What PRAC's Flagging of Cenobamate Means for Drug Regulation

A new regulatory safety communication from the European Medicines Agency's Pharmacovigilance Risk Assessment Committee is prompting labelling updates and risk characterization changes for cenobamate (Ontozry), with direct implications for regulatory affairs professionals and those overseeing post-authorization compliance.1 Following a case review, the committee agreed to issue a direct healthcare professional communication after reports of severe liver injury, including hepatic failure, in patients taking the anti-seizure medicine. Most cases occurred in patients using cenobamate alongside other anti-seizure agents. This development signals a practical reminder of how post-market surveillance data can trigger cascading documentation obligations that extend well beyond medical affairs. These changes will touch quality management systems, batch release documentation, patient information leaflets, and any materials subject to regulatory review across multiple markets. The case also illustrates that post-authorization safety data can reframe a product's risk profile in ways not fully anticipated at initial approval, making robust pharmacovigilance infrastructure and responsive documentation workflows an operational necessity rather than a compliance formality.

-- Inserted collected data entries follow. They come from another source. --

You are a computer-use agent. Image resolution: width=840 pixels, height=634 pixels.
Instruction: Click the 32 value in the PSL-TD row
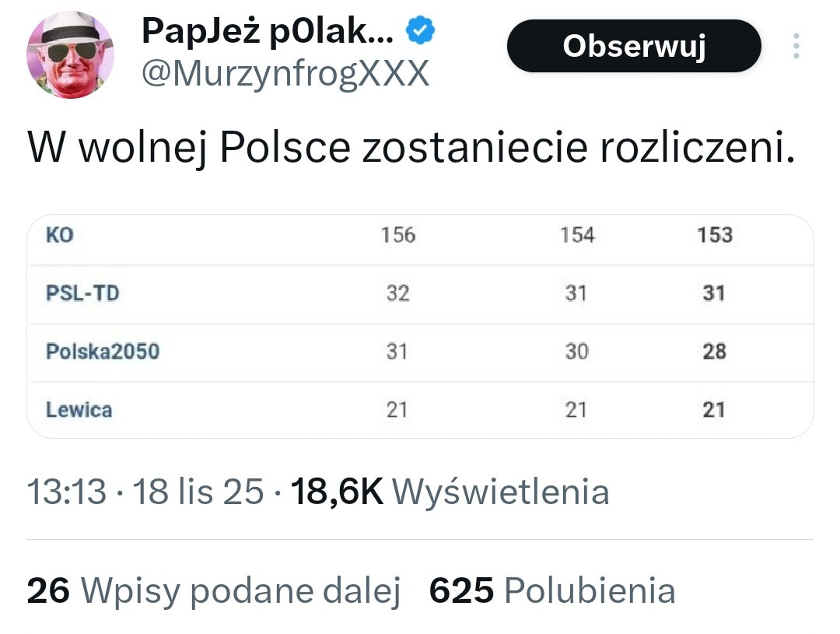[397, 294]
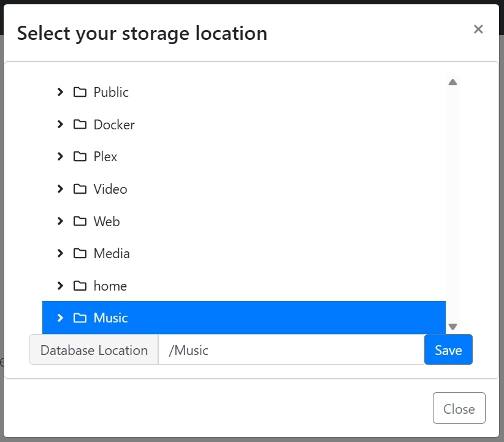Click the home folder icon
The height and width of the screenshot is (442, 504).
(80, 286)
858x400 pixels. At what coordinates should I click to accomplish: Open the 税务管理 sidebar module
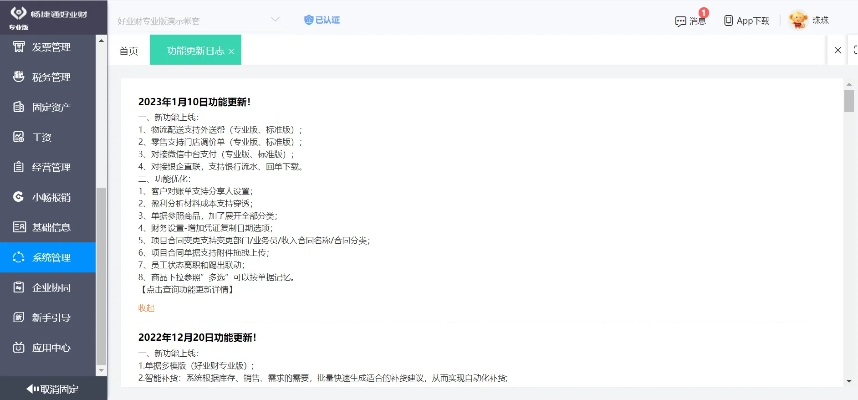click(50, 77)
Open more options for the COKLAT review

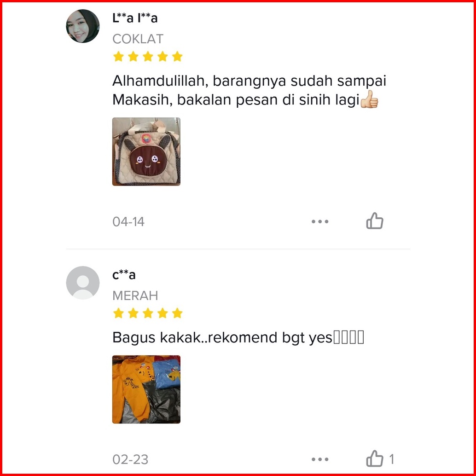pos(320,221)
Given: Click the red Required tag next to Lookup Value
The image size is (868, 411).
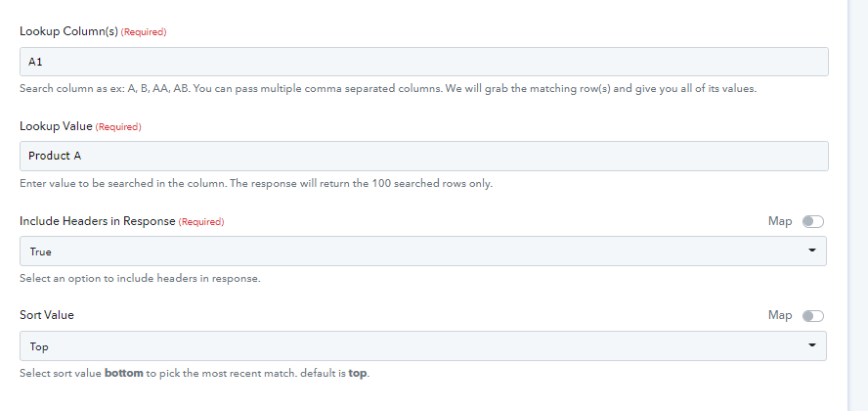Looking at the screenshot, I should 118,127.
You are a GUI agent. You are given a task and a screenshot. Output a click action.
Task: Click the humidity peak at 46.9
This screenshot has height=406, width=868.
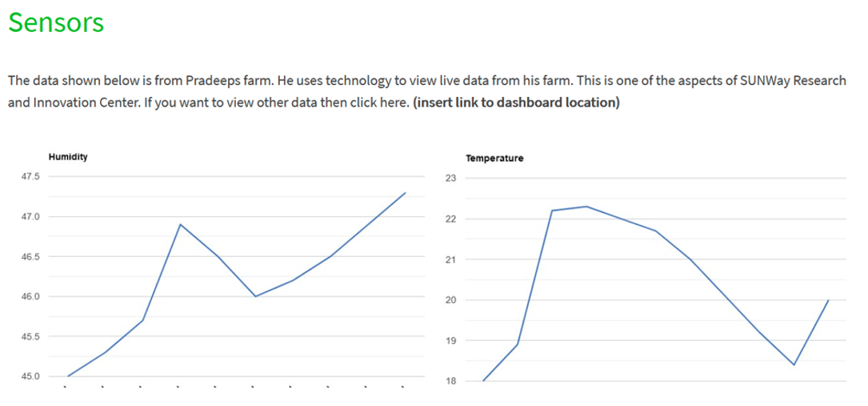tap(181, 224)
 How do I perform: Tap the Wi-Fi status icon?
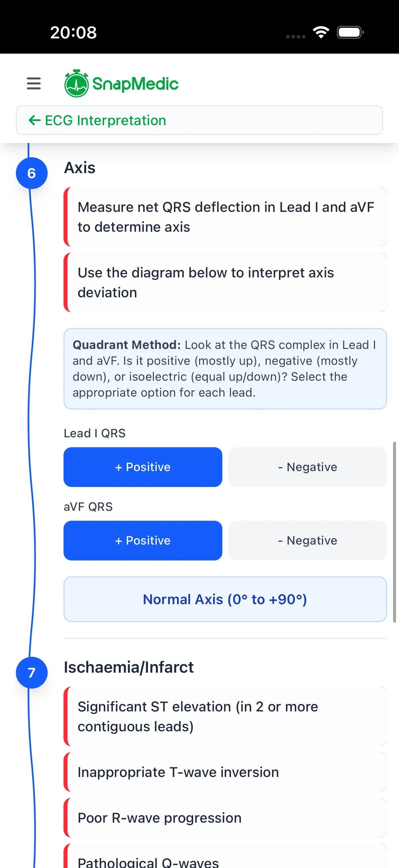click(321, 32)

How Are the Recommended Monitoring Requirements Changing?

Prescribers are now advised to perform liver function tests before initiating treatment and to continue monitoring throughout its duration.1 When a patient presents with symptoms such as fatigue, anorexia, right upper abdominal discomfort, dark urine, or jaundice, prompt clinical evaluation and liver function testing are recommended. Patients should be counseled to seek medical attention immediately if such symptoms arise.

When liver injury is suspected or confirmed, dose reduction or discontinuation should be considered.1 The guidance aligns with the existing summary of product characteristics, which already cautions against abrupt discontinuation due to the risk of rebound seizures. Elevated liver enzyme levels have been listed in the product's prescribing information as a common side effect, occurring in up to 1 in 10 patients. Following the case review, the committee recommended that liver injury be added as a rare side effect, occurring in up to 1 in 1,000 patients, along with updated warnings directed at both patients and healthcare professionals.

The direct healthcare professional communication will be forwarded to the human medicines committee for adoption.1 Once approved, it will be distributed to healthcare professionals by the marketing authorization holder according to an agreed communication plan and published in national registers across EU member states.

How Else Is the EMA Developing Drug Processes and Regulations?

A separate but equally consequential development from recent regulatory activity concerns preclinical research methodology.2 On March 31, 2026, the human medicines committee issued a draft qualification opinion for a new approach that replaces standard animal control groups in dose-range finding studies with virtual control groups. The statistically derived comparators built this methodology with characterized historical control data validated through expert judgment. This signals a tangible shift in what regulators will accept as scientifically valid evidence in future medicine applications.

The immediate application is specific: dose-range finding studies in rats.2 This is just the initial step, as the committee has indicated that this qualification creates a blueprint for broader use, with potential future iterations applicable to toxicological studies for which control groups are routinely required. The cumulative reduction in animal use could be substantial.

The practical implication is that study designs incorporating virtual control groups, applied within the defined context of use, may now be submitted with a clearer path to regulatory acceptance.2 Human safety remains a non-negotiable threshold; any implementation must demonstrably avoid compromising study outcomes or downstream clinical trial safety.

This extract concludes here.